Given entries Start Marker

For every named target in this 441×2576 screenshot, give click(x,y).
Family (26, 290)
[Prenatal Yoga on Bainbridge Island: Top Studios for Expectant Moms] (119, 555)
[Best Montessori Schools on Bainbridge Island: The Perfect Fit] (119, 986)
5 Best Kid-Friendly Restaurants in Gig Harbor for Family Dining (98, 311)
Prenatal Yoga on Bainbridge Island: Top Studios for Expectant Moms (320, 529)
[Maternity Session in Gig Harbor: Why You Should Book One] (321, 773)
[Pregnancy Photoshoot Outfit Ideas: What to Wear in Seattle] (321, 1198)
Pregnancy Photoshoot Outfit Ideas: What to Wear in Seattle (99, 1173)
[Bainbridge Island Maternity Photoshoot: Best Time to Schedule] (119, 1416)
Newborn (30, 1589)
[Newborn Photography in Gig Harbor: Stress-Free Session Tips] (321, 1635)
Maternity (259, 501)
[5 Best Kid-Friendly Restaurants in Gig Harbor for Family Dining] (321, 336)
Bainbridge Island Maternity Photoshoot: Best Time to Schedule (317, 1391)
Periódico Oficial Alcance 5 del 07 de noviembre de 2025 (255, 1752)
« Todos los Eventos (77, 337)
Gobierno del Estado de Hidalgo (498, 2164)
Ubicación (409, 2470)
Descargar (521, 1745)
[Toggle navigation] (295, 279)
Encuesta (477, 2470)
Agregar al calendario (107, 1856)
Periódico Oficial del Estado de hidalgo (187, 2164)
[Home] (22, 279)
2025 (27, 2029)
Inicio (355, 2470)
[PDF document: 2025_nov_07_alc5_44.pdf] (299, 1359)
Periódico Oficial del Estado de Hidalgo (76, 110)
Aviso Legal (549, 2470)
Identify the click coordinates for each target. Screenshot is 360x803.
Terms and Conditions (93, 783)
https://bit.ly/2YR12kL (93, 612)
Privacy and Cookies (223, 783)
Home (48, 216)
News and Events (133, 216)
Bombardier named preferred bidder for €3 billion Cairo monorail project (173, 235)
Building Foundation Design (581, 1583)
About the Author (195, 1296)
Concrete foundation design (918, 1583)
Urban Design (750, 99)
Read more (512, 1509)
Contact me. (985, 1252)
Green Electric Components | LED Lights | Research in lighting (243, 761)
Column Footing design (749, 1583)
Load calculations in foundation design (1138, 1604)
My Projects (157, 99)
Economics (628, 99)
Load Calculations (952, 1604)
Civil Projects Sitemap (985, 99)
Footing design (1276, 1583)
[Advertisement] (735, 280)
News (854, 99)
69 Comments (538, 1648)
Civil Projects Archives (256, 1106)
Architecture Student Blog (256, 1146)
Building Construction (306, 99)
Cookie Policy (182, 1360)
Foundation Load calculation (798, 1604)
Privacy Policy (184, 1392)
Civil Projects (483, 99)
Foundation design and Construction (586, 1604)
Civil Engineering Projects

Given entries End Marker

» **Task**:
Without omission, retype the full listing shown above.

» **Task solution**:
For every named target in this 441×2576 screenshot, give click(x,y).
Family (26, 290)
[Prenatal Yoga on Bainbridge Island: Top Studios for Expectant Moms] (119, 555)
[Best Montessori Schools on Bainbridge Island: The Perfect Fit] (119, 986)
5 Best Kid-Friendly Restaurants in Gig Harbor for Family Dining (98, 311)
Prenatal Yoga on Bainbridge Island: Top Studios for Expectant Moms (320, 529)
[Maternity Session in Gig Harbor: Why You Should Book One] (321, 773)
[Pregnancy Photoshoot Outfit Ideas: What to Wear in Seattle] (321, 1198)
Pregnancy Photoshoot Outfit Ideas: What to Wear in Seattle (99, 1173)
[Bainbridge Island Maternity Photoshoot: Best Time to Schedule] (119, 1416)
Newborn (30, 1589)
[Newborn Photography in Gig Harbor: Stress-Free Session Tips] (321, 1635)
Maternity (259, 501)
[5 Best Kid-Friendly Restaurants in Gig Harbor for Family Dining] (321, 336)
Bainbridge Island Maternity Photoshoot: Best Time to Schedule (317, 1391)
Periódico Oficial Alcance 5 del 07 de noviembre de 2025 (255, 1752)
« Todos los Eventos (77, 337)
Gobierno del Estado de Hidalgo (498, 2164)
Ubicación (409, 2470)
Descargar (521, 1745)
[Toggle navigation] (295, 279)
Encuesta (477, 2470)
Agregar al calendario (107, 1856)
Periódico Oficial del Estado de hidalgo (187, 2164)
[Home] (22, 279)
2025 (27, 2029)
Inicio (355, 2470)
[PDF document: 2025_nov_07_alc5_44.pdf] (299, 1359)
Periódico Oficial del Estado de Hidalgo (76, 110)
Aviso Legal (549, 2470)
Identify the click coordinates for each target. Screenshot is 360x803.
Terms and Conditions (93, 783)
https://bit.ly/2YR12kL (93, 612)
Privacy and Cookies (223, 783)
Home (48, 216)
News and Events (133, 216)
Bombardier named preferred bidder for €3 billion Cairo monorail project (173, 235)
Building Foundation Design (581, 1583)
About the Author (195, 1296)
Concrete foundation design (918, 1583)
Urban Design (750, 99)
Read more (512, 1509)
Contact me. (985, 1252)
Green Electric Components | LED Lights | Research in lighting (243, 761)
Column Footing design (749, 1583)
Load calculations in foundation design (1138, 1604)
My Projects (157, 99)
Economics (628, 99)
Load Calculations (952, 1604)
Civil Projects Sitemap (985, 99)
Footing design (1276, 1583)
[Advertisement] (735, 280)
News (854, 99)
69 Comments (538, 1648)
Civil Projects Archives (256, 1106)
Architecture Student Blog (256, 1146)
Building Construction (306, 99)
Cookie Policy (182, 1360)
Foundation Load calculation (798, 1604)
Privacy Policy (184, 1392)
Civil Projects (483, 99)
Foundation design and Construction (586, 1604)
Civil Engineering Projects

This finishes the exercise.